There may be a path through the devolution minefield to a place where Scottish aspirations for home rule are reconciled by English concerns for a fair distribution of power and resources across the UK. It probably lies somewhere between traditional federalism and the hybrid arrangements that have governed the union for the past several centuries. No one should look for neatness or absolute equality.
Mr Cameron, though, will find himself in two sets of negotiations: with a nationalist bloc at Westminster led by the formidable former SNP leader Alex Salmond and with the Tory backbenches demanding that every concession to Edinburgh be matched by a commensurate step towards English self-government. This way lies the break-up of the union.
Settling the relationship with Europe will be no easier. Here, Mr Cameron is the author of his own predicament. And once again he has to satisfy two sets of competing voices.
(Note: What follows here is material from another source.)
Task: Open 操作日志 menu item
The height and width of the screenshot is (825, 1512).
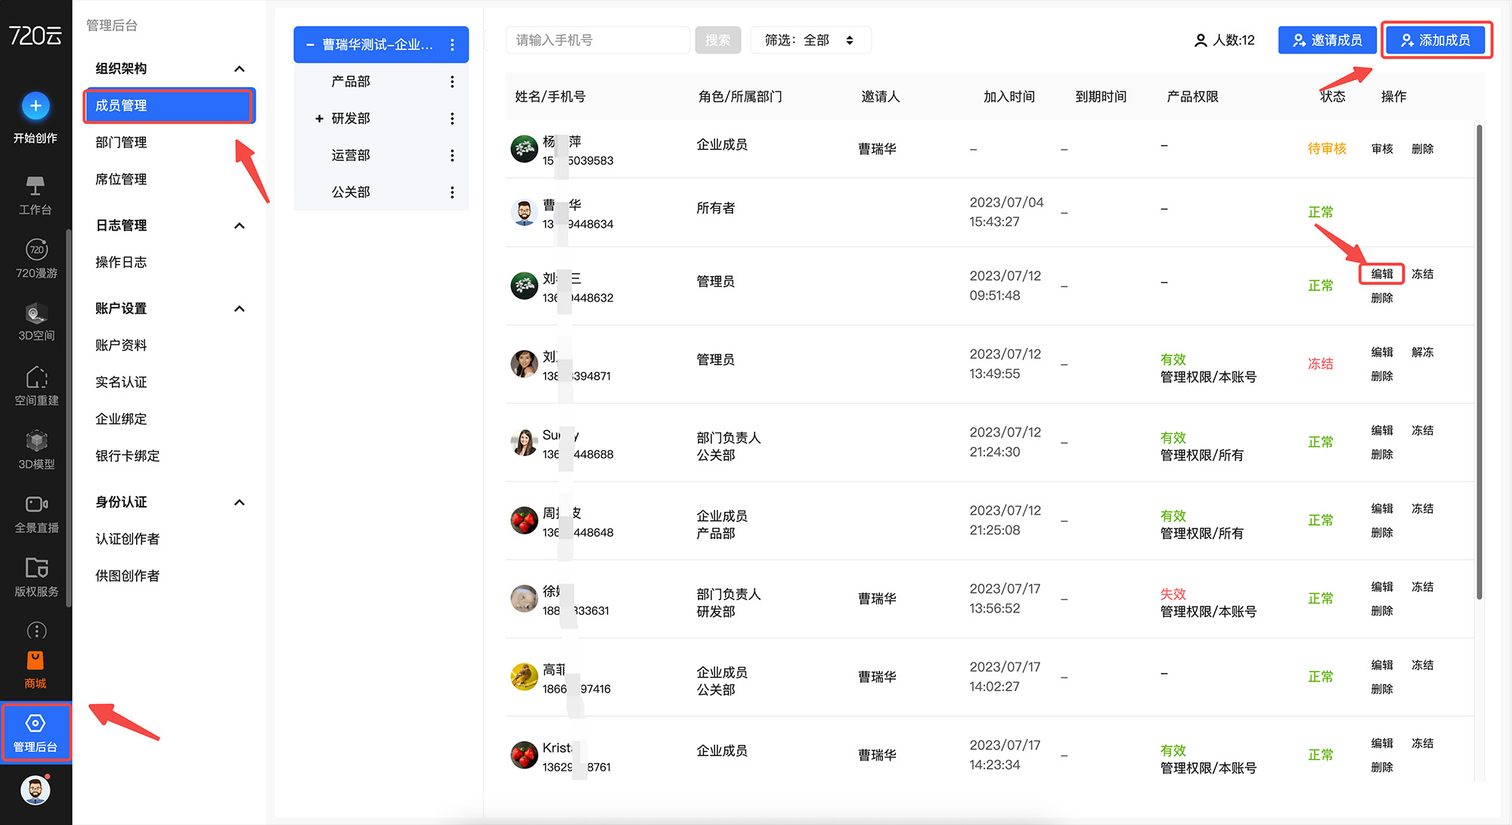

By demanding a new settlement and setting a 2017 deadline for an in-out referendum, the prime minister has offered himself as hostage both to his European partners and to the hardline Eurosceptics in his own party. Germany's Angela Merkel will tell him that there must be strict limits to British exceptionalism; many in his party will say that in the absence of a fundamental rewriting of the rules of the EU club, Britain should pull out.
Sir John's victory comes back to mind. Scarcely had he returned to Downing Street when the then prime minister found himself tormented by Tory Euro-sceptics opposed to the Maastricht treaty. He called them "bastards", even as he felt obliged to accommodate them in his cabinet. The difference now is that there are many more "bastards" and, in the resentful mood of the times, they scent an opening for victory. Mr Cameron will soon enough be mourning the loss of the moderating influence of his Liberal Democrat coalition partners.
Magnanimous in victory, Mr Cameron swapped the harsh rhetoric of the campaign for a promise to bind the wounds. He struck just the right tone. But some things cannot be unsaid. It is no longer fanciful to imagine Scotland leaving Britain and Britain leaving Europe.